PAGE EXCERPT>
Please expand the video to at least 1080p for better clarity and contrast.


Abstract

We introduce a practical real-time neural video codec (NVC) designed to deliver high compression ratio, low latency and broad versatility. In practice, the coding speed of NVCs depends on 1) computational costs, and 2) non-computational operational costs, such as memory I/O and the number of function calls. While most efficient NVCs prioritize reducing computational cost, we identify operational cost as the primary bottleneck to achieving higher coding speed. Leveraging this insight, we introduce a set of efficiency-driven design improvements focused on minimizing operational costs. Specifically, we employ implicit temporal modeling to eliminate complex explicit motion modules, and use single low-resolution latent representations rather than progressive downsampling. These innovations significantly accelerate NVC without sacrificing compression quality. Additionally, we implement model integerization for consistent cross-device coding and a module-bank-based rate control scheme to improve practical adaptability. Experiments show our proposed DCVC-RT achieves an impressive average encoding/decoding speed at 125.2/112.8 fps (frames per second) for 1080p video, while saving an average of 21% in bitrate compared to H.266/VTM.

Methods

To accelerate NVCs, we rethink the complexity problem in this paper. In practice, both computational complexity (typically measured by the number of multiply-accumulate operations, MACs) and operational complexity (e.g., function calls and memory I/O costs) influence the actual coding speed. While most existing research focuses on computational costs, our experiments illustrate that operational overhead is the primary bottleneck in accelerating NVCs. This insight motivates us to design an NVC that minimizes operational costs.

WHAT TO WORK ON>
1. According to the video codec text, how much bitrate does DCVC-RT save on average compared to H.266/VTM?
2. Translate this sentence from the video codec text into Spanish: "These innovations significantly accelerate NVC without sacrificing compression quality."
3. Please write a continuation of the video codec text, picking up after its final sentence.

STORED ROWS>
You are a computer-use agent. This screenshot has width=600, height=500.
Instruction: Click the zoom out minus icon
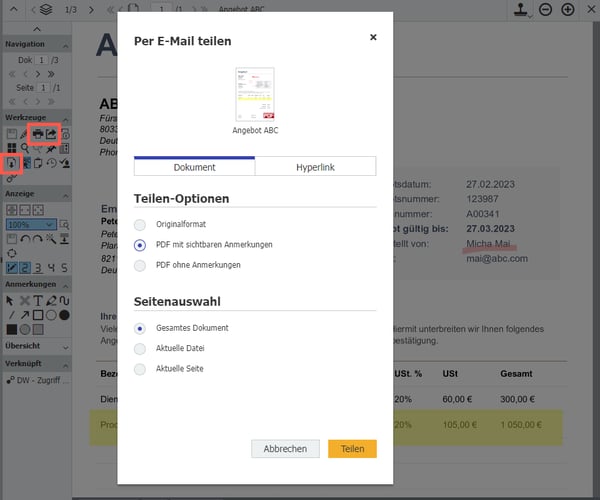tap(546, 9)
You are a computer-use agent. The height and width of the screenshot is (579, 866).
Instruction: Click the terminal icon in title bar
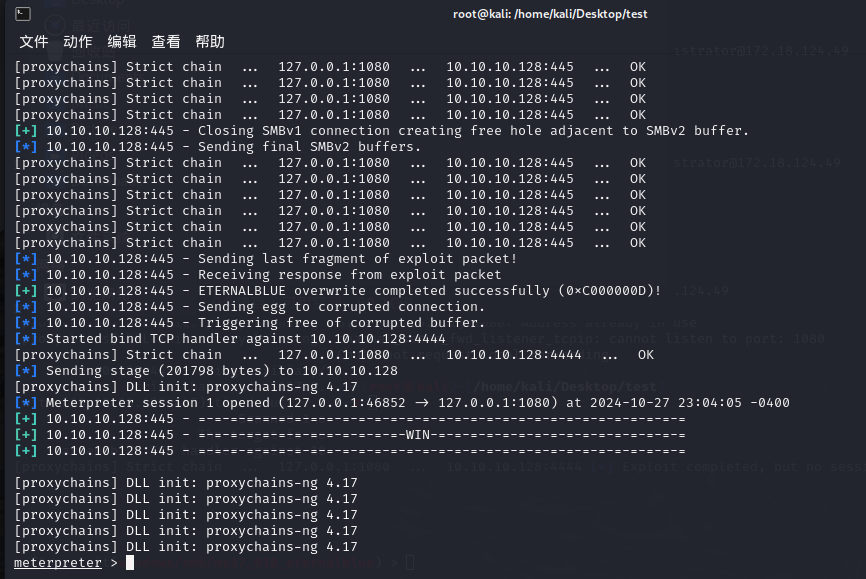[x=23, y=13]
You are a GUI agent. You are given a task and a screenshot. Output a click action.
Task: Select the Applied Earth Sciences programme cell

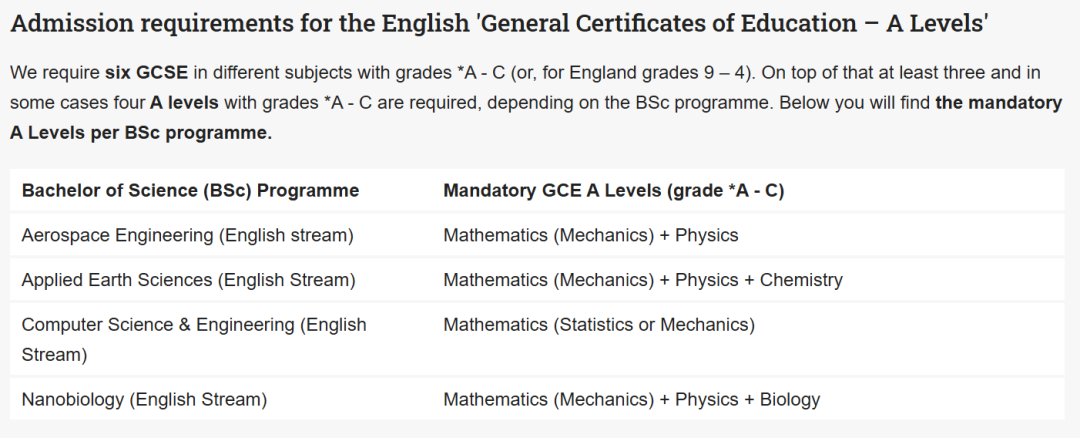pos(189,280)
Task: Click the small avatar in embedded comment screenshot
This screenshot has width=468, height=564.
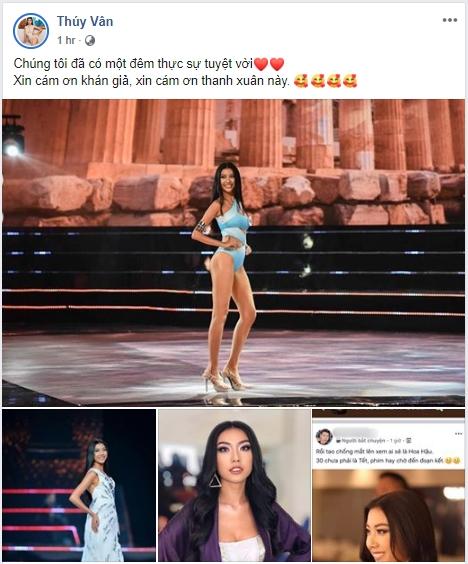Action: pyautogui.click(x=323, y=437)
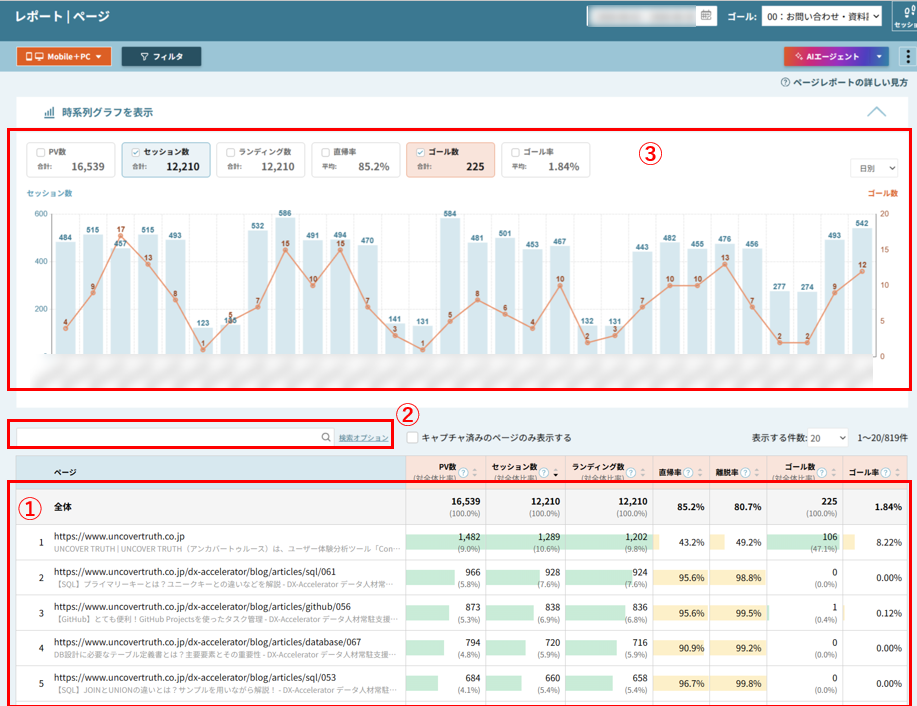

ANSWERS TO THE PROBLEMS>
1. An average of 21%.

2. Estas innovaciones aceleran significativamente el NVC sin sacrificar la calidad de compresión.

3.
To reduce operational complexity, we first employ implicit temporal modeling to eliminate complex explicit motion modules, reducing the number of modules. Additionally, we use a single low-resolution latent representation instead of progressive downsampling to lower memory I/O costs. These designs significantly simplify our NVC, effectively reducing operational costs and improving speed.

Video Compression Performance

Bit saving over VTM-17.0 (UVG all frames with single intra-frame setting (i.e. intra-period = –1) and YUV420 colorspace.)

The BD-Rate and 1080p encoding/decoding speed on NVIDIA A100 GPU

The complexity analysis and encoding/decoding speed evaluation across various resolutions and devices.

Image Compression Performance

Notably, the intra-frame codec in DCVC-RT also delivers impressive performance. On Kodak, DCVC-RT-Intra achieves an 11.1% bitrate reduction compared to VTM, with a over 10× faster decoding speed than previous state-of-the-art learned image codecs. For encoding, DCVC-RT-Intra also offers a similar speed advantage. For 1080p content, DCVC-RT-Intra achieves an impressive encoding/decoding speed of 40.7 FPS / 44.2 FPS on an NVIDIA A100 GPU.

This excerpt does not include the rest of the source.